Lake Accotink was constructed in 1943-44 by the U.S. Army as a reservoir for Fort Belvoir. The dam impounding the Accotink Creek was built on the site of a previous dam which had existed for that same purpose from 1918 to 1922.

The discharge of sewage treatment plants in Fairfax and Vienna into the Accotink Creek eventually led to the contamination of the water to the point where it was no longer fit for drinking, and the Army sought to dispose of the reservoir.

The area had been open to recreational use previously, but the Army's discontinuing use of the reservoir led to closing of the site, as guards were no longer posted. After the land and reservoir were officially declared as surplus, Fairfax County in 1958 expressed its interest in acquiring the land and reservoir for use as a public park and recreation area.

Although the reservoir had previously been declared surplus, the Army decided it wanted to retain title to the property in case of future need. In March 1960, Fairfax was awarded a 25-year license to develop the lake for public park and recreational use. Shortly thereafter, the reservoir was officially renamed Lake Accotink.

In 1964, Lake Accotink was declared surplus and put up for auction. The Fairfax County Park Authority was the high bidder, and officially purchased the 242-acre tract, including the 100-acre lake, for $176,500 in April 1965.

Fairfax County Park Authority Director James D. Bell closed Lake Accotink in June 1970 when samples taken from Accotink Creek above the lake were found to be so contaminated with intestinal bacteria from the City of Fairfax's overloaded sewage treatment plant that the water was a health hazard. Following the closure of the Fairfax City sewage plant and the connection of the city to the county's sewer system in February 1971, Director Bell announced a plan to drain, refill and restock the lake with fish.

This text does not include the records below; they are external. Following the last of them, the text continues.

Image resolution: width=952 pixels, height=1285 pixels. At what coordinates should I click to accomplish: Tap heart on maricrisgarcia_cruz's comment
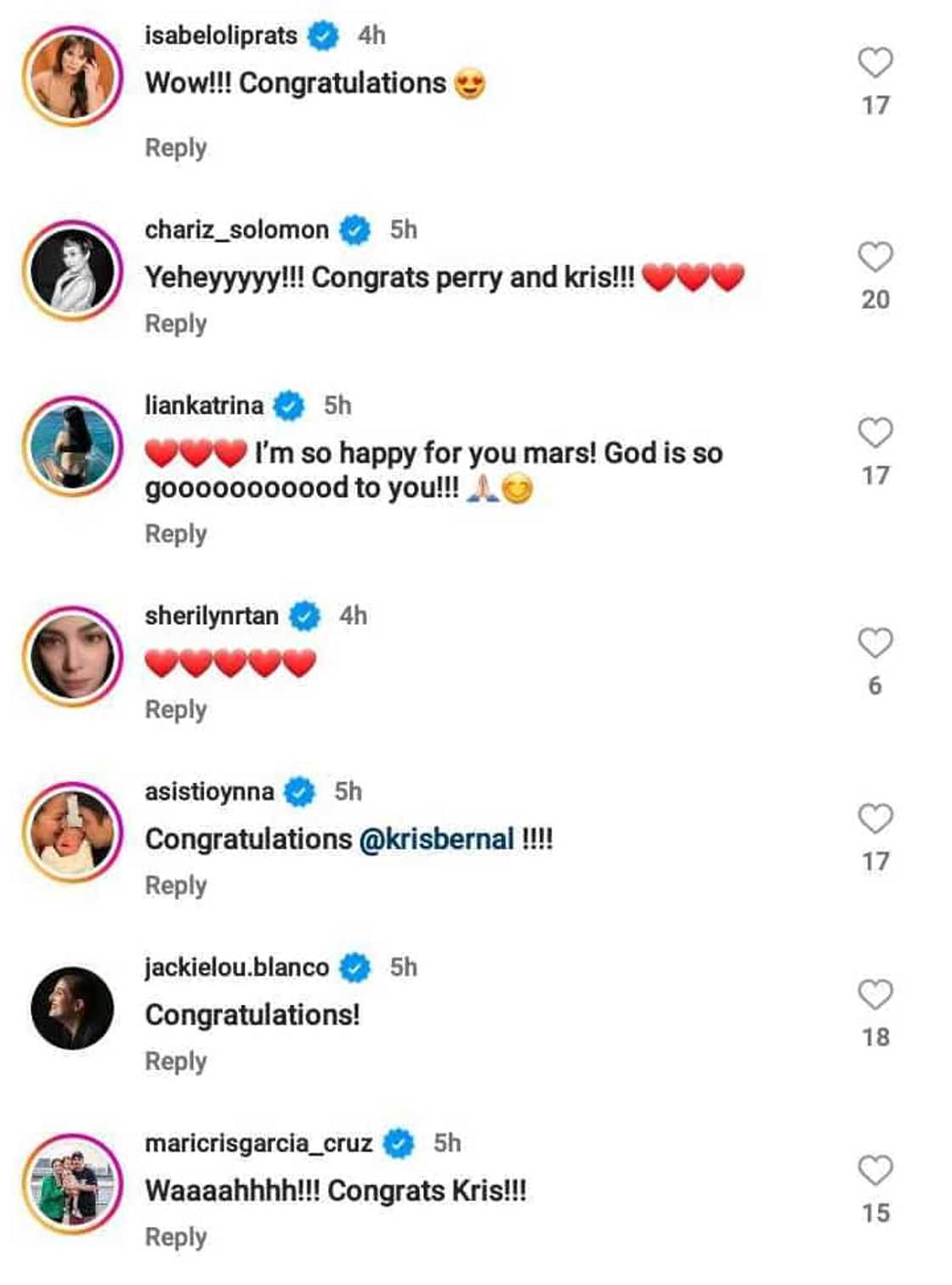coord(875,1170)
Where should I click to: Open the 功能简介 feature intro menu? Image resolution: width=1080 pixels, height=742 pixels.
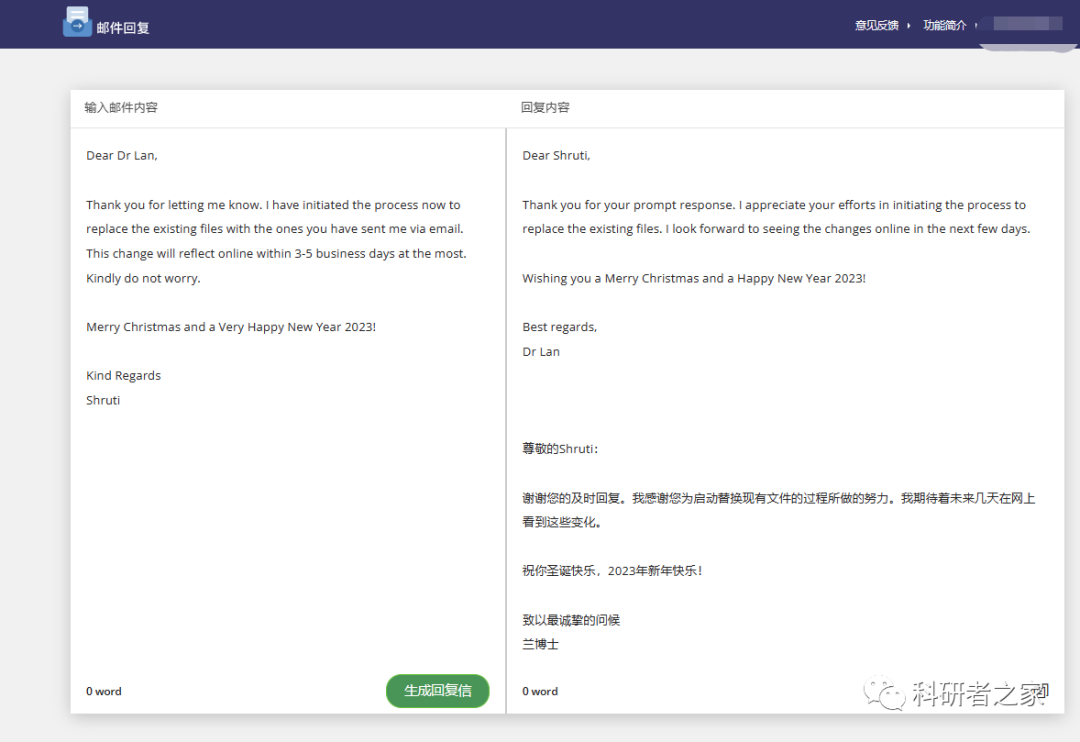(x=944, y=25)
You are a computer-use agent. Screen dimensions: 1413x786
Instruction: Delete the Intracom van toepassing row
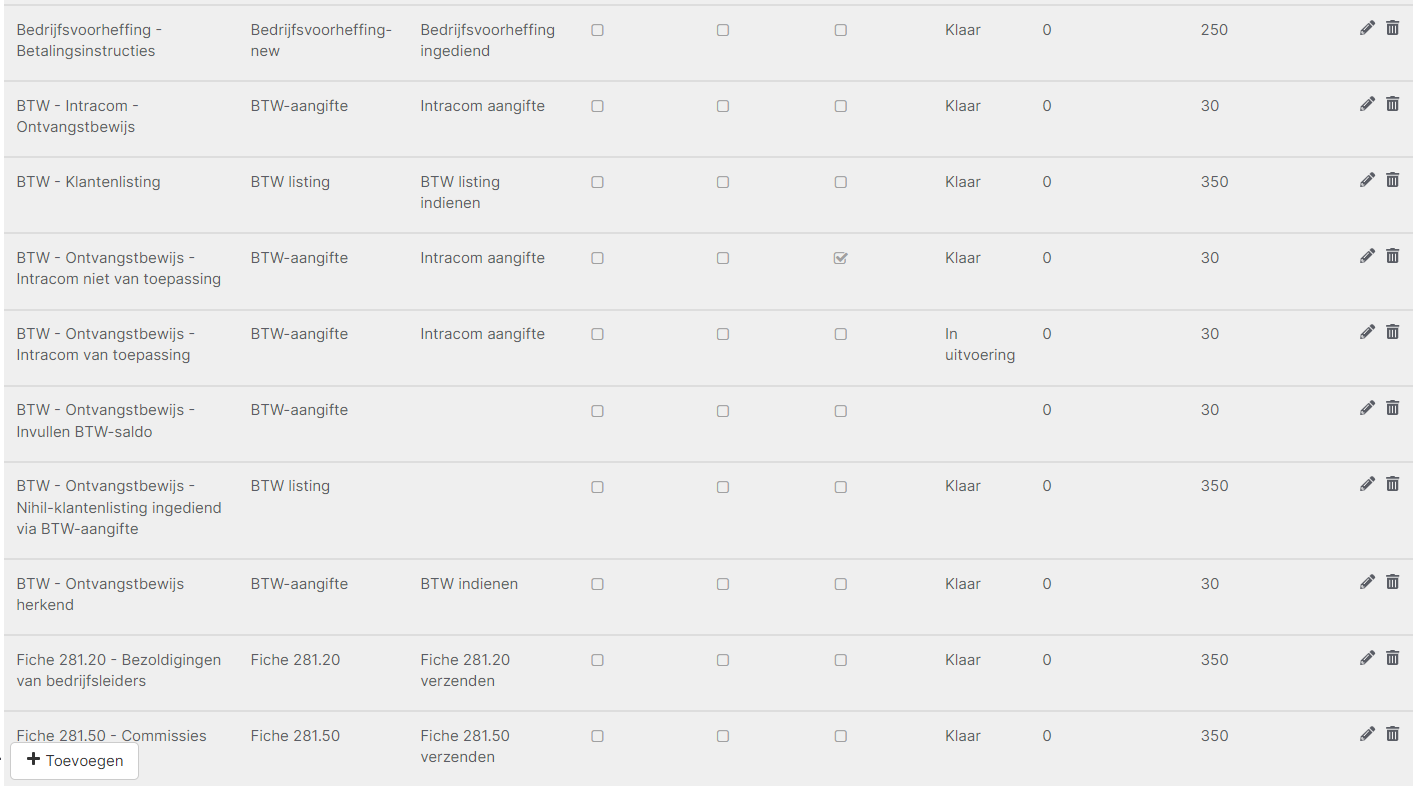tap(1392, 332)
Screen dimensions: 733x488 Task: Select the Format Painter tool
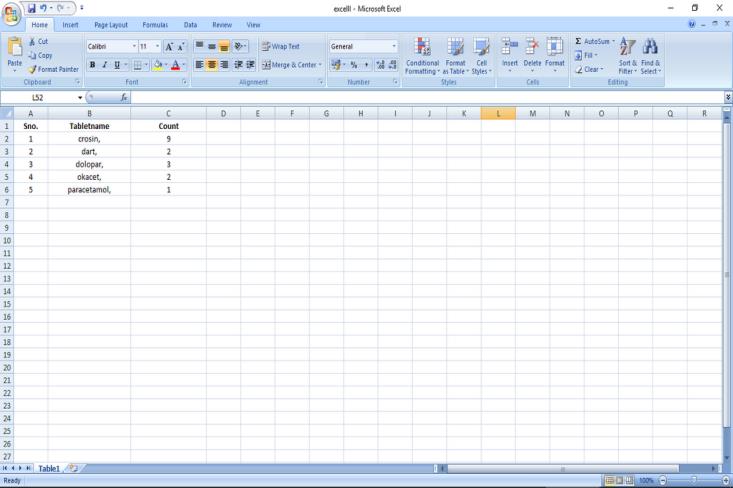tap(55, 69)
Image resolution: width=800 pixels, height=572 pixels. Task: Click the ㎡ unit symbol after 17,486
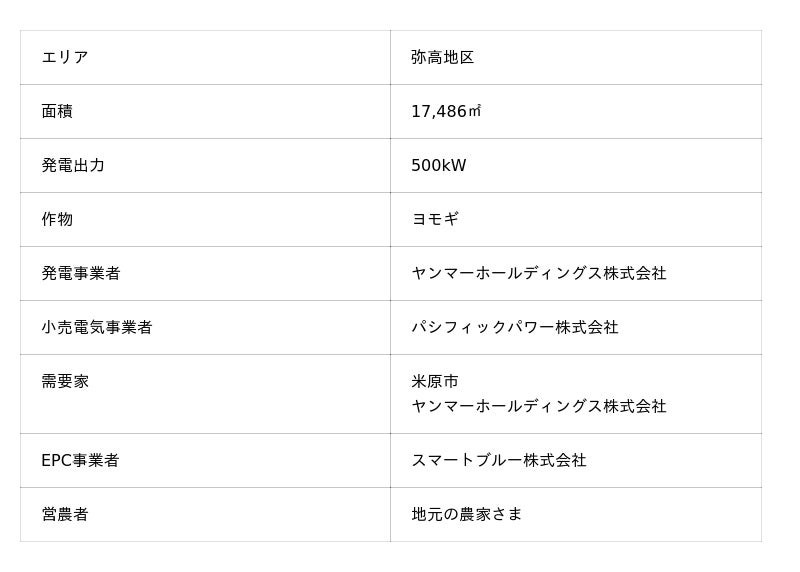tap(475, 112)
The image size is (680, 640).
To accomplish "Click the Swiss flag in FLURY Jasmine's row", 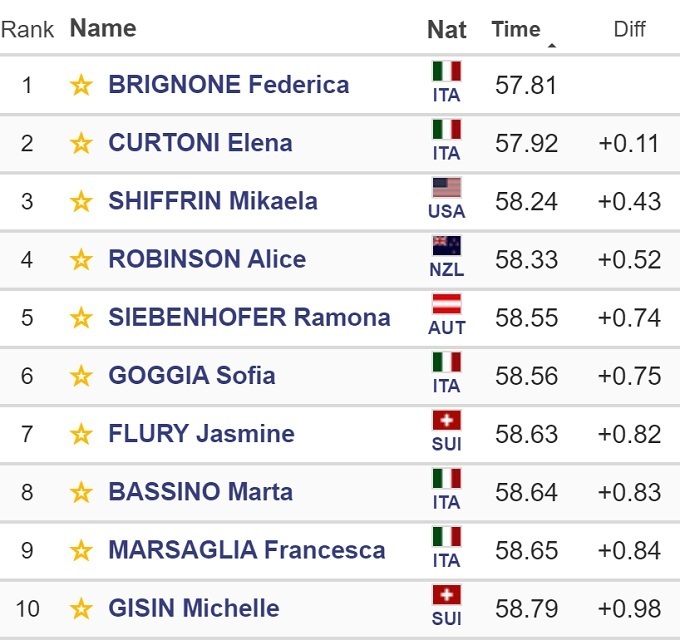I will pos(446,420).
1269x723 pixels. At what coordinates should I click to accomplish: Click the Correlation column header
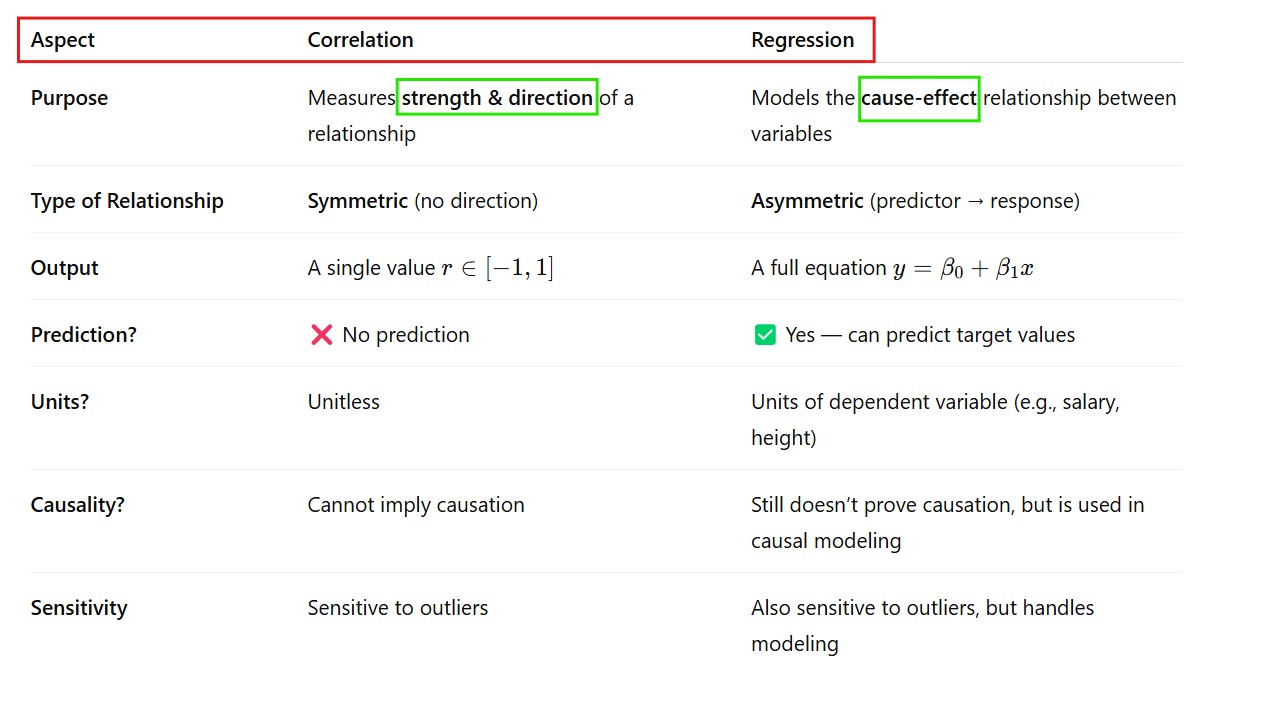pos(360,40)
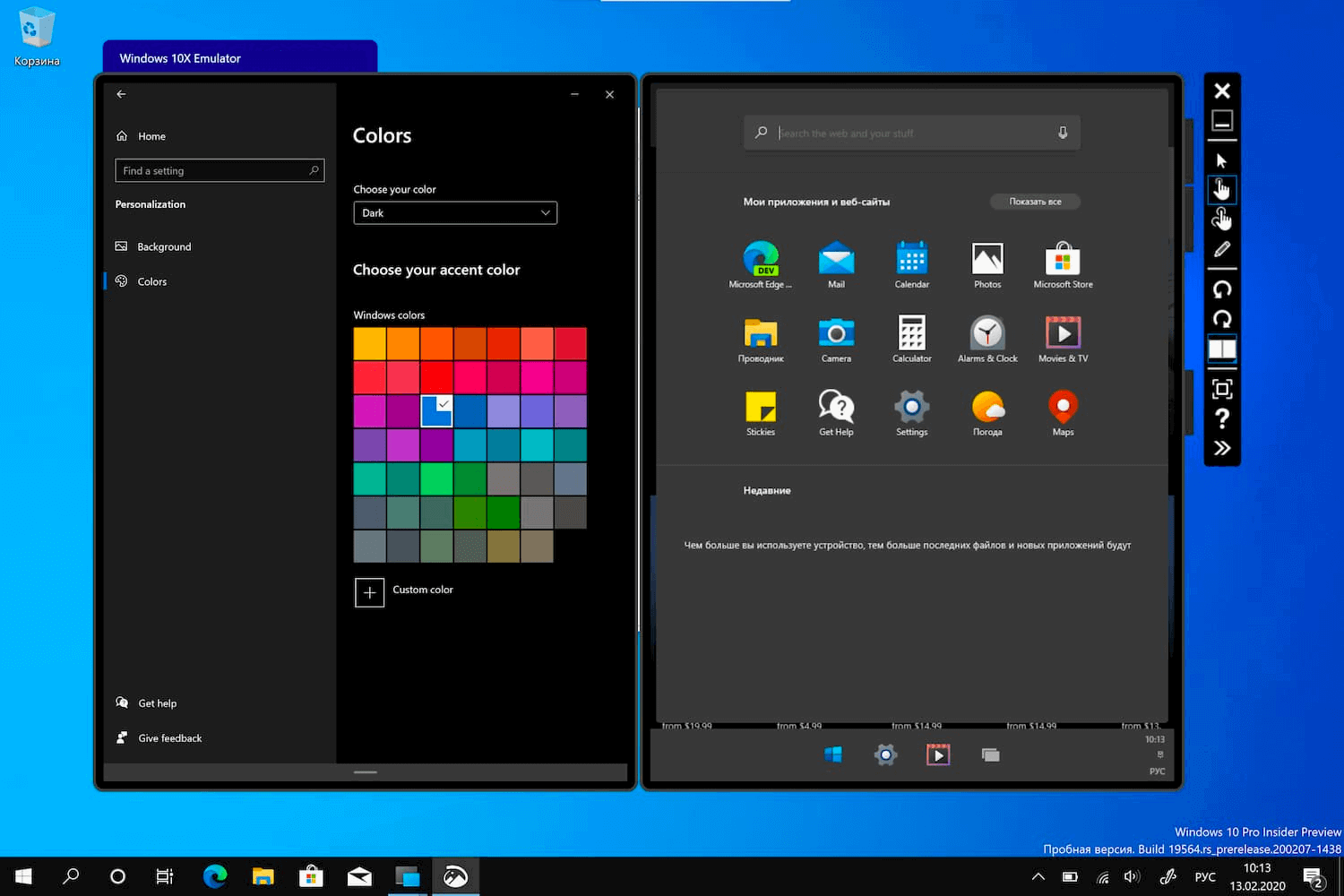The height and width of the screenshot is (896, 1344).
Task: Switch to the Background settings section
Action: 164,246
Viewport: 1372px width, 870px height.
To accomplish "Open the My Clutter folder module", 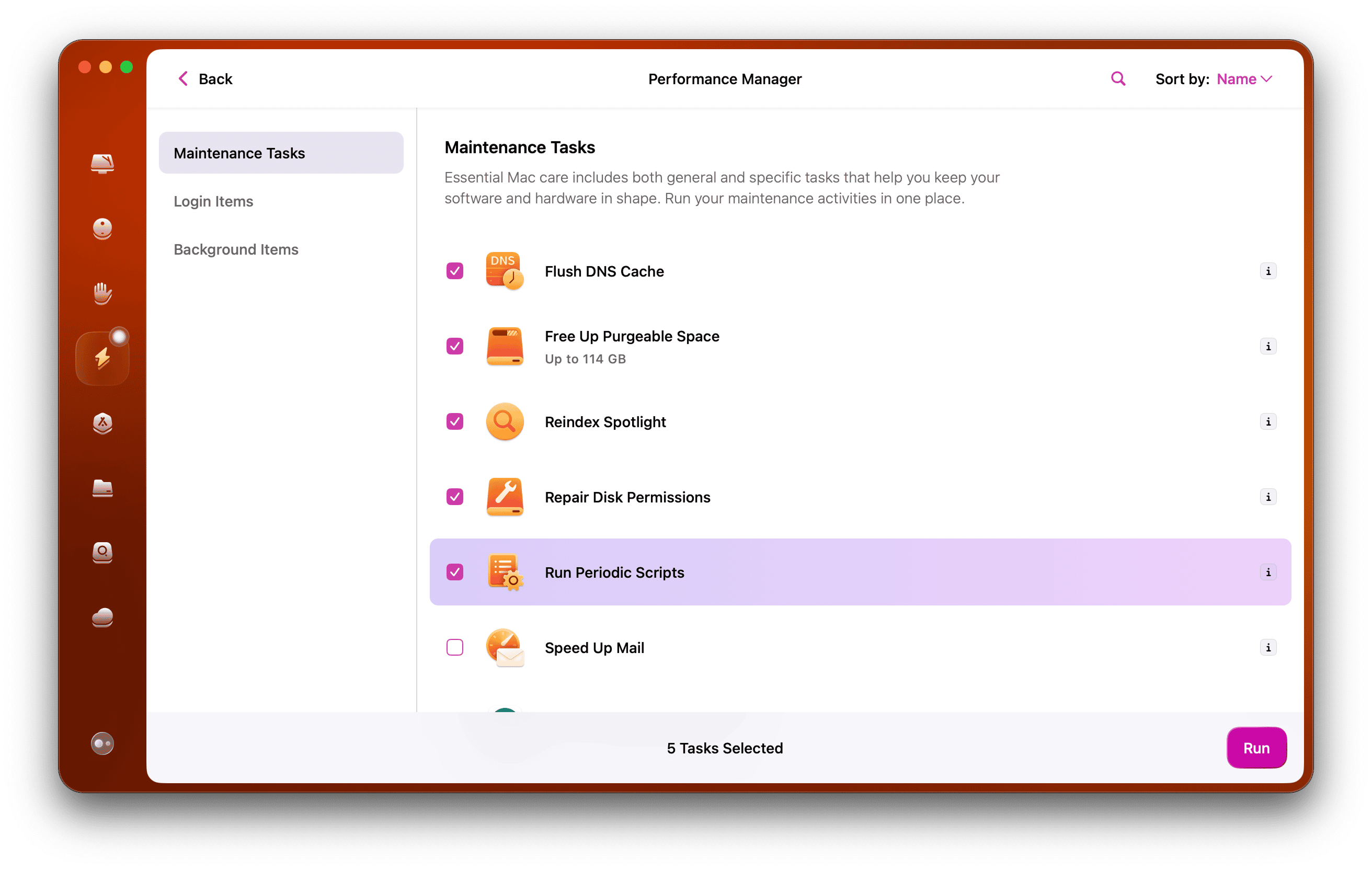I will pyautogui.click(x=102, y=489).
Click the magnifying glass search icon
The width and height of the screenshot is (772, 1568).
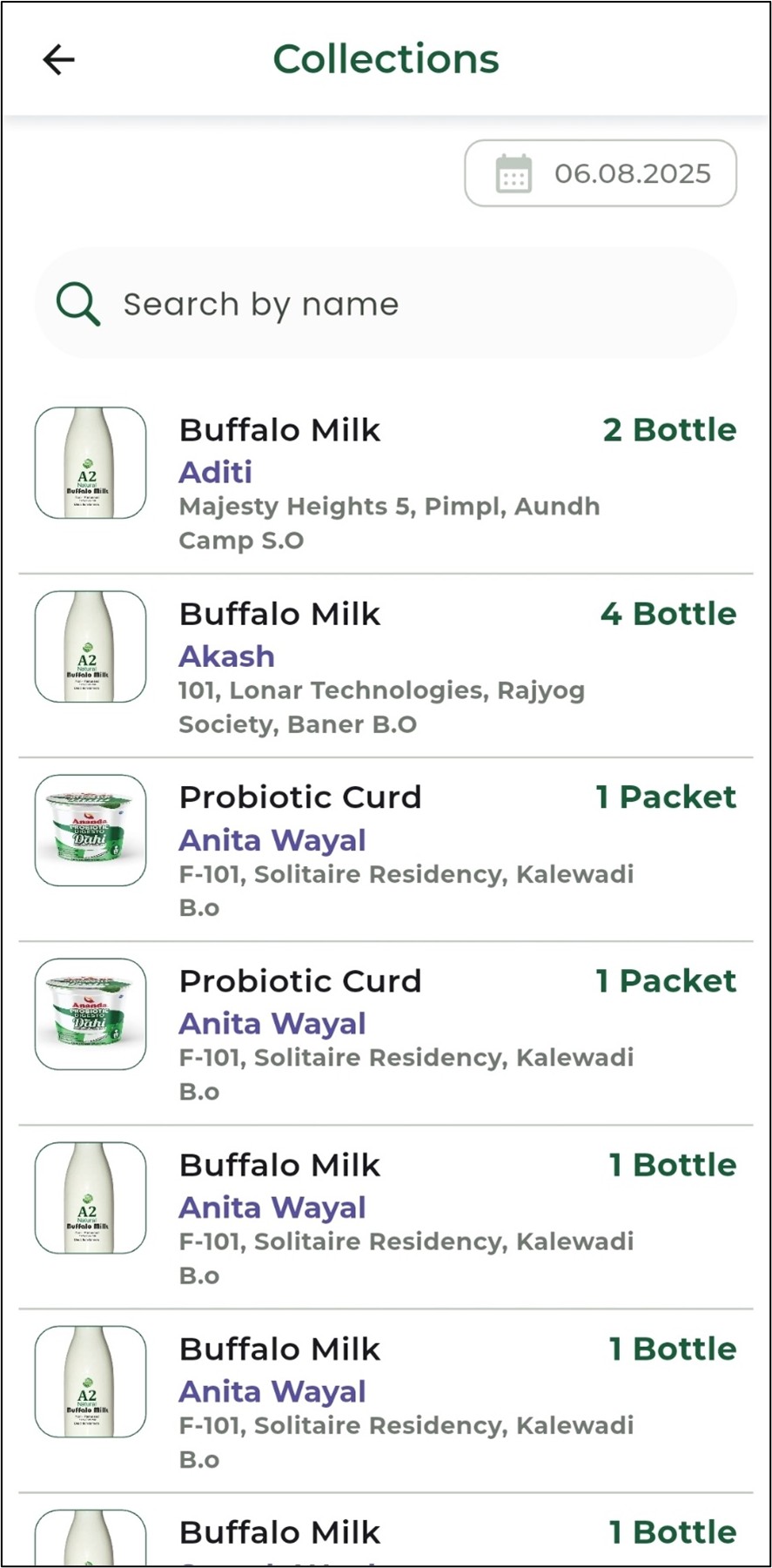pyautogui.click(x=77, y=304)
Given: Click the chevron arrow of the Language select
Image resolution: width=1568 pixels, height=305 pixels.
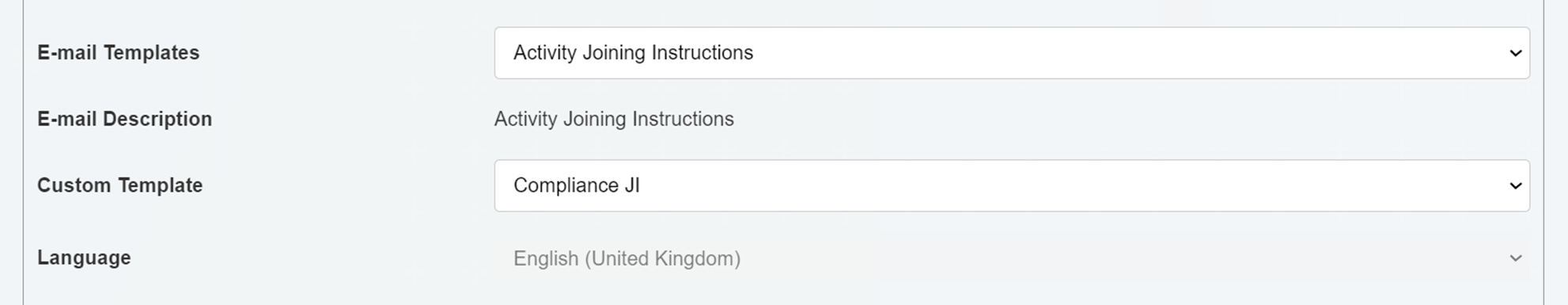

Despite the closure of the sewage plant and the draining and refilling of the lake, tests still showed the lake as being too polluted to use, as runoff from development had silted the 80-acre lake and trapped the filth in sediment. The lake was finally opened in July 1971, although only for boating and fishing, as it was still too polluted to swim in.

In September 2014, the Fairfax County Board of Supervisors funded a $179,000 study of Lake Accotink Park, resulting in various options proposed for controlling sedimentation that include eliminating or significantly reducing the size of the lake. In 2018, in response to the possibility that the lake might be eliminated or reduced in size, a group of concerned citizens formed a 501(c)(3) organization, Save Lake Accotink. On September 19, 2019, the Park Authority announced its recommendation to dredge the lake to eight foot depth so as to preserve the recreational use of the lake. Local government meetings were held in February 2023, stating that the dredging project would cost Fairfax County roughly 400 million dollars over the next 25 years. As a result, the Fairfax County Department of Public Works and Environmental Services suggested at the time that the county not undergo the dredging operation. As of December 2023 the Board of Supervisors is evaluating the Lake Accotink Findings Report of a community task force chaired by Sharon Bulova, which recommended dredging the lake.

==Incidents==
On June 3, 1961, 4-year-old Kevin Kilduff drowned in the spillway after wandering off from a picnic with his mother. The boy was taken to the Alexandria Hospital, where he was pronounced dead.

45-year-old Merrill J. Fogle drowned in the lake on the night of July 5, 1976 when the boat in which he and two friends were in overturned and he disappeared while swimming for the shore. Fogle was found by rescue divers early the next morning and was taken to Fairfax Hospital, where he was pronounced dead.

On May 29, 1993, 8-month old Mario Roberto Sierra drowned in the lake when the canoe he was riding in capsized. Sierra was not wearing a life jacket. His corpse was recovered the following day, about 200 yards from shore.

On July 12, 1997, Eric A. Barcia, a fast-food worker, taped a bunch of bungee cords together, wrapped an end around one foot, anchored the other end to the trestle at train bridge, jumped off and was found dead early in the morning.